Task objective: An exact printout of all the entries is required.

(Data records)
○ ○ ○
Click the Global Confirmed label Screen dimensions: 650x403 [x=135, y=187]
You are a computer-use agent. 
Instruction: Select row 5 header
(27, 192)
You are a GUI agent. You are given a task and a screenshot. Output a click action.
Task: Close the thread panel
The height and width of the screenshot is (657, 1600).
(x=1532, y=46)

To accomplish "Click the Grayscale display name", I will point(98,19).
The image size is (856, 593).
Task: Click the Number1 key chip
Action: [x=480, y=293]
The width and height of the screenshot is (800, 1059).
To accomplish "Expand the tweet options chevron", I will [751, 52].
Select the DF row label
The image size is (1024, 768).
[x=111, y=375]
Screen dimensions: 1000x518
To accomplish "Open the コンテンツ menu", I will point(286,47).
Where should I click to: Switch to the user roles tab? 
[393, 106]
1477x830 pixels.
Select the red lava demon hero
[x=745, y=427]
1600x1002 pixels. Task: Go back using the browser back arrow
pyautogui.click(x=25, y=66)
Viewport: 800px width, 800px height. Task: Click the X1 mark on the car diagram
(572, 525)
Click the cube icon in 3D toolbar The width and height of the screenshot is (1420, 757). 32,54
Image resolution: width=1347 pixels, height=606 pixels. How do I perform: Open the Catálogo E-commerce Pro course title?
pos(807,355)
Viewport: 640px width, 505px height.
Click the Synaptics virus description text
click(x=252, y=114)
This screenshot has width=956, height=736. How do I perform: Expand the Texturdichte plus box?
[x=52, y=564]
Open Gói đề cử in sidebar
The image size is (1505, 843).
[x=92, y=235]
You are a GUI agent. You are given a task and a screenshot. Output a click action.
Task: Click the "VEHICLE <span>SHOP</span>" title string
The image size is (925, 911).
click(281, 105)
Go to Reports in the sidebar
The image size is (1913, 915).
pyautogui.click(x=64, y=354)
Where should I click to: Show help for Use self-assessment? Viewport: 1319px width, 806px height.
○ ○ ○
Result:
Click the Global Confirmed label Screen dimensions: 650x403 [x=135, y=187]
You are a computer-use agent. 
Instruction: Select row 5 header
(27, 192)
You are a GUI agent. You are given a task and a screenshot. Output a click action.
Task: Close the thread panel
The height and width of the screenshot is (657, 1600).
(x=1532, y=46)

To accomplish "Click the Grayscale display name", I will point(98,19).
The image size is (856, 593).
Task: Click the Number1 key chip
Action: [x=480, y=293]
The width and height of the screenshot is (800, 1059).
To accomplish "Expand the tweet options chevron", I will [751, 52].
Select the DF row label
The image size is (1024, 768).
[x=111, y=375]
Screen dimensions: 1000x518
To accomplish "Open the コンテンツ menu", I will point(286,47).
Where should I click to: Switch to the user roles tab? 
[393, 106]
1477x830 pixels.
Select the red lava demon hero
[x=745, y=427]
1600x1002 pixels. Task: Go back using the browser back arrow
pyautogui.click(x=25, y=66)
Viewport: 800px width, 800px height. Task: Click the X1 mark on the car diagram
(572, 525)
Click the cube icon in 3D toolbar The width and height of the screenshot is (1420, 757). 32,54
Image resolution: width=1347 pixels, height=606 pixels. How do I perform: Open the Catálogo E-commerce Pro course title?
pos(807,355)
Viewport: 640px width, 505px height.
Click the Synaptics virus description text
click(x=252, y=114)
This screenshot has width=956, height=736. How do I perform: Expand the Texturdichte plus box?
[x=52, y=564]
Open Gói đề cử in sidebar
The image size is (1505, 843).
[x=92, y=235]
You are a GUI agent. You are given a task and a screenshot. Output a click action.
Task: Click the "VEHICLE <span>SHOP</span>" title string
The image size is (925, 911).
click(281, 105)
Go to Reports in the sidebar
The image size is (1913, 915).
pyautogui.click(x=64, y=354)
Where should I click to: Show help for Use self-assessment? Viewport: 1319px width, 806px height.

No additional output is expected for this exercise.